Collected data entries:
-=-=-
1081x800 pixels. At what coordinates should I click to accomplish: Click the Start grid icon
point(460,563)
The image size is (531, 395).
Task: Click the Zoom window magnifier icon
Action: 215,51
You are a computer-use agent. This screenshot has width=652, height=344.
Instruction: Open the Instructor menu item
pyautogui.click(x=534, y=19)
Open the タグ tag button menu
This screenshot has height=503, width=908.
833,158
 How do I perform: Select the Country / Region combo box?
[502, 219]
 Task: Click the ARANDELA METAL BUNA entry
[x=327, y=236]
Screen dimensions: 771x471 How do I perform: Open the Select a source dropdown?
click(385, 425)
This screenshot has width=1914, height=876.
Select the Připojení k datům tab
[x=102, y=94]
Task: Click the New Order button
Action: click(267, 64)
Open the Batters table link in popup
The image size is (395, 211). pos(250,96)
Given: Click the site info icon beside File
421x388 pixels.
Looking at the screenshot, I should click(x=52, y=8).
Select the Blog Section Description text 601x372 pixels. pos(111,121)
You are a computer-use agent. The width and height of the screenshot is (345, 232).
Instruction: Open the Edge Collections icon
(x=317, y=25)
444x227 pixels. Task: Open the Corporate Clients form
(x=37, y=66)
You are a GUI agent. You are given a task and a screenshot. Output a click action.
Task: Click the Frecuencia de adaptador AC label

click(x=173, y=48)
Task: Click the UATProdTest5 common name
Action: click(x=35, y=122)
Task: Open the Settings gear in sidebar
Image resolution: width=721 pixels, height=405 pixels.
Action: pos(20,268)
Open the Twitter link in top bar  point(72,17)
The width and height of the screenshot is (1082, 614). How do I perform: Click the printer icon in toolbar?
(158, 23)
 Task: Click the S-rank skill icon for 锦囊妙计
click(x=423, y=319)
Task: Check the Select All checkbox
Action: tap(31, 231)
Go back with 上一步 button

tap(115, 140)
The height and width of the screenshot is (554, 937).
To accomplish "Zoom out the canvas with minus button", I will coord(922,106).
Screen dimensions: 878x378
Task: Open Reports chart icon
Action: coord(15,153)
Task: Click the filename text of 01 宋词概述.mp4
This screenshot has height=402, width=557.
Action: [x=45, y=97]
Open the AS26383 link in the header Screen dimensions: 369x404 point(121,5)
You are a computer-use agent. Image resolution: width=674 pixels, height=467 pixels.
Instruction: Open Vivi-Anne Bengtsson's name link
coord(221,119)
-=-=-
## Task details
Transcribe the data above in full, keeping every word as it is.

## Result
1081x800 pixels. At what coordinates should I click to accomplish: Click the Start grid icon
point(460,563)
The image size is (531, 395).
Task: Click the Zoom window magnifier icon
Action: 215,51
You are a computer-use agent. This screenshot has width=652, height=344.
Instruction: Open the Instructor menu item
pyautogui.click(x=534, y=19)
Open the タグ tag button menu
This screenshot has height=503, width=908.
833,158
 How do I perform: Select the Country / Region combo box?
[502, 219]
 Task: Click the ARANDELA METAL BUNA entry
[x=327, y=236]
Screen dimensions: 771x471 How do I perform: Open the Select a source dropdown?
click(385, 425)
This screenshot has width=1914, height=876.
Select the Připojení k datům tab
[x=102, y=94]
Task: Click the New Order button
Action: click(267, 64)
Open the Batters table link in popup
The image size is (395, 211). pos(250,96)
Given: Click the site info icon beside File
421x388 pixels.
Looking at the screenshot, I should click(x=52, y=8).
Select the Blog Section Description text 601x372 pixels. pos(111,121)
You are a computer-use agent. The width and height of the screenshot is (345, 232).
Instruction: Open the Edge Collections icon
(x=317, y=25)
444x227 pixels. Task: Open the Corporate Clients form
(x=37, y=66)
You are a GUI agent. You are given a task and a screenshot. Output a click action.
Task: Click the Frecuencia de adaptador AC label

click(x=173, y=48)
Task: Click the UATProdTest5 common name
Action: click(x=35, y=122)
Task: Open the Settings gear in sidebar
Image resolution: width=721 pixels, height=405 pixels.
Action: pos(20,268)
Open the Twitter link in top bar  point(72,17)
The width and height of the screenshot is (1082, 614). How do I perform: Click the printer icon in toolbar?
(158, 23)
 Task: Click the S-rank skill icon for 锦囊妙计
click(x=423, y=319)
Task: Check the Select All checkbox
Action: tap(31, 231)
Go back with 上一步 button

tap(115, 140)
The height and width of the screenshot is (554, 937).
To accomplish "Zoom out the canvas with minus button", I will coord(922,106).
Screen dimensions: 878x378
Task: Open Reports chart icon
Action: coord(15,153)
Task: Click the filename text of 01 宋词概述.mp4
This screenshot has height=402, width=557.
Action: [x=45, y=97]
Open the AS26383 link in the header Screen dimensions: 369x404 point(121,5)
You are a computer-use agent. Image resolution: width=674 pixels, height=467 pixels.
Instruction: Open Vivi-Anne Bengtsson's name link
coord(221,119)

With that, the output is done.